Christ-based Leadership | David Stark

by Matt McCarnan on June 7th, 2007

Christ-based LeadershipDavid Stark. Christ-based Leadership: Applying the Bible and Todays Best Leadership Models to Become an Effective Leader. Bethany House, 2005. 208 pp.

Most stories I hear about leadership involve not only individual guidance but also corporate guidance.

We see this modeled by the apostles in Acts 15. The council of Jerusalem gathered to decide whether circumcision and obedience to the law should be required of all Christians, Jew and Gentile. These concerns were so central to the emerging church that the Spirit worked with its leaders to help resolve the issues.

Similarly, in our time, important decisions require the perspectives of other leaders who also are focused on letting God be the Lord of their organizations. One of my best friends is a Christian leader who’s wired quite differently than I am. I’ve gone to him as a sounding board at crucial times when I needed a perspective beyond my unique view of the world. All of us occasionally need this.

Be a Clock Builder

These patterns in a leader ultimately intersect with an interesting find from Jim Collins and his research team.
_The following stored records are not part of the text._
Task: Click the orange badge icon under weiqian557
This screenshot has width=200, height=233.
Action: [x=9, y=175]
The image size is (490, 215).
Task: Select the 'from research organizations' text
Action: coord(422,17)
Their first book looked at the leadership patterns of visionary and prevailing companies: Why did they keep succeeding over the long haul? Built to Last begins by describing the nature of their leadership, and Collins suggests that both the Myth of the Great Idea (you don’t need to have one right away) and the Myth of the Charismatic Leader (you don’t need to be one) do not define long-lasting organizations.

So what does make the big difference? Leaders who act as clock builders. These leaders focus on setting up processes–“clockworks”–that allow their organizations to keep on creating visionary products and leaders, decade after decade. That clock keeps ticking, keeps creating, keeps expanding; it never runs down. Such long-term companies could be described like this:

  • They focus on building great organizations (more than on money or fame).
  • They value underlying processes (over one breakthrough idea).
  • They sustain an atmosphere in which many successful leaders emerge (not just one charismatic leader).

Longevity Development

God often puts processes in place that allow the organization to survive long after the clock builders have moved out of leadership. Biblical examples abound, but one of the best comes through in Exodus 18, where Jethro comes to visit his son-in-law, Moses. “So, Moses,” Jethro says, “how are things going for you?” Moses then describes a huge problem. He’s been doing what a typical charismatic leader might do to run an organization: He solves all the problems himself. In response, Jethro suggests a better way:

“What you are doing is not good. You and these people who come to you will only wear yourselves out. The work is too heavy for you; you cannot handle it alone. Listen now to me and I will give you some advice, and may God be with you. . . . Select capable men from all the people–men who fear God, trustworthy men who hate dishonest gain–and appoint them as officials over thousands, hundreds, fifties and tens. Have them serve as judges for the people at all times, but have them bring every difficult case to you; the simple cases they can decide themselves. That will make your load lighter, because they will share it with you.” (v. 17-22)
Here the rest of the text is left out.